Michael se sentó en la barra y la estuvo observando un rato. Tenía unas muñecas huesudas y, por algún motivo, eso le hizo sonreír. Tenía el pelo moreno y largo, y los ojos ovalados y de color gris. Vestida con ese traje azul marino parecía una auténtica señorita, a pesar de que estaba robando descaradamente a su acompañante. Lo besaba, se abrazaba a él, aplaudía cuando apostaba y, mientras tanto, se metía las fichas en el bolso con una desenvoltura que denotaba que no era la primera vez que lo hacía, sino que era toda una profesional.
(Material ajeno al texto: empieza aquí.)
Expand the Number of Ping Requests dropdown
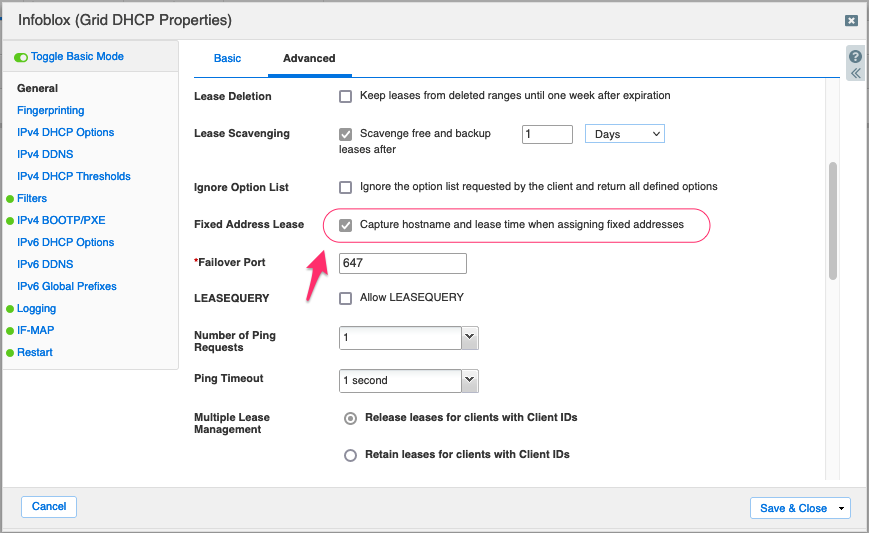The image size is (869, 533). click(x=469, y=337)
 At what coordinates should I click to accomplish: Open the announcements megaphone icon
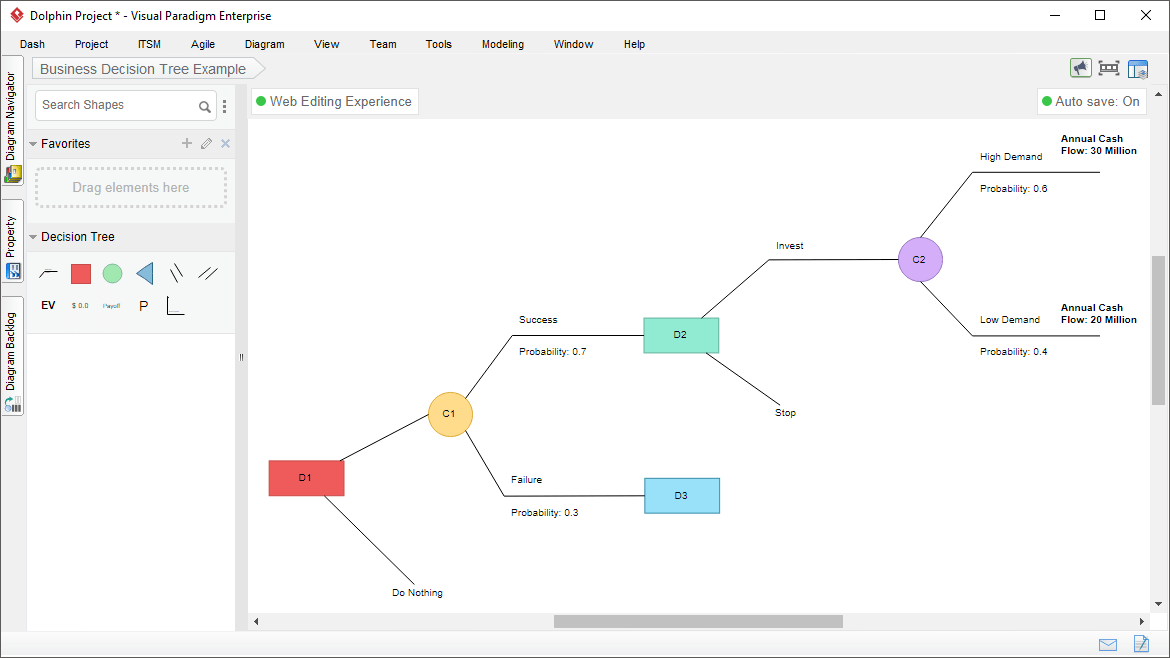pyautogui.click(x=1081, y=68)
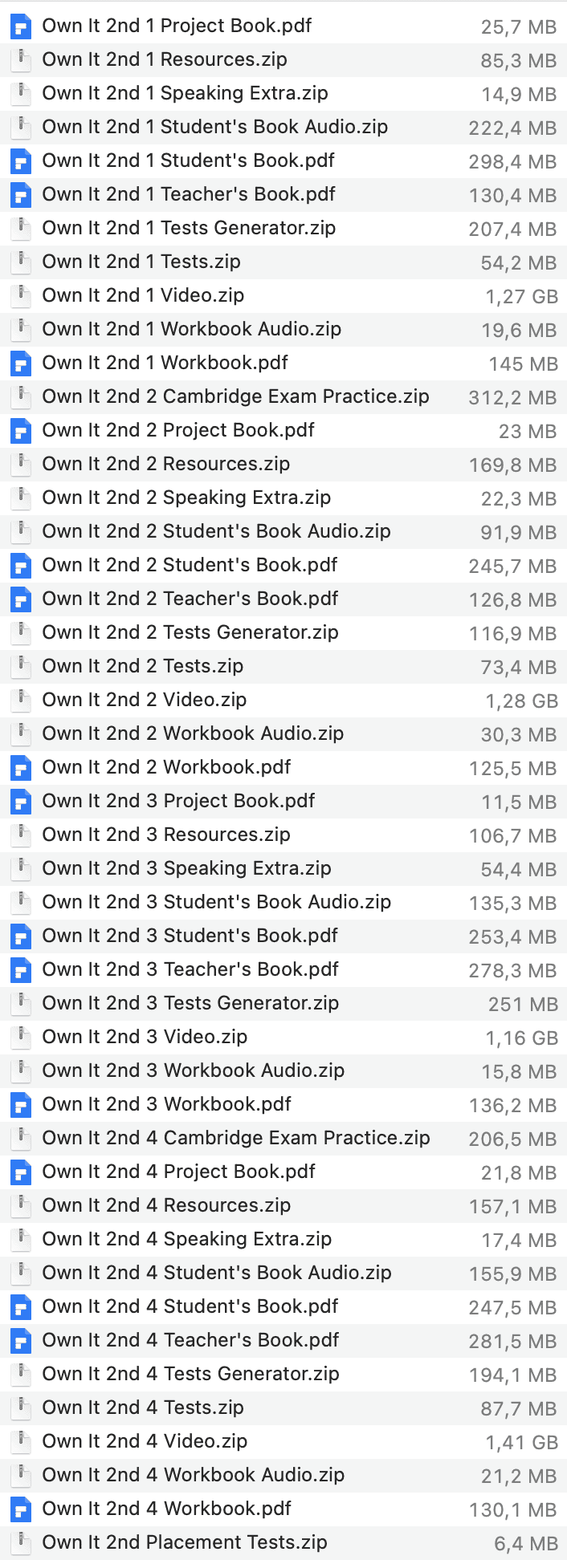Select Own It 2nd 1 Student's Book Audio.zip
Screen dimensions: 567x1568
click(284, 128)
Mientras la veía actuar, observó que se estaba trabajando a otro hombre. Era uno de los clientes asiduos, un buen apostador y muy aficionado a la ruleta. Además, era un buen perdedor, algo de extrañar porque los buenos perdedores no abundaban y normalmente eran personas que se podían permitir perder ese dinero y pasar un buen rato. Eran personas verdaderamente ricas que disfrutaban saltando la banca.

Cuando la chica empezó a tirarle los tejos, Michael se acercó como quien no quiere la cosa. El hombre que la acompañaba no estaba muy contento con ese cambio de alianza y ahora estaba más pendiente de sus fichas. Le había estado toqueteando las fichas de cincuenta libras y se preguntaba si le habría birlado alguna. Un perdedor suele culpar a cualquiera menos a sí mismo, pero no podía demostrar nada porque no la había visto. Michael, sonriendo amistosamente, la cogió del brazo con fuerza y le dijo al oído:

– Disculpe, señorita, ¿podría hablar con usted un momento?

Ella lo miró durante varios segundos antes de negar con la cabeza y responder:

– Pues no. No puede.

La chica respondió en voz baja y modulada, pero se apartó de él como si le hubiera pedido que le enseñara las tetas. Michael sonrió, impresionado por su manera tan fría de comportarse.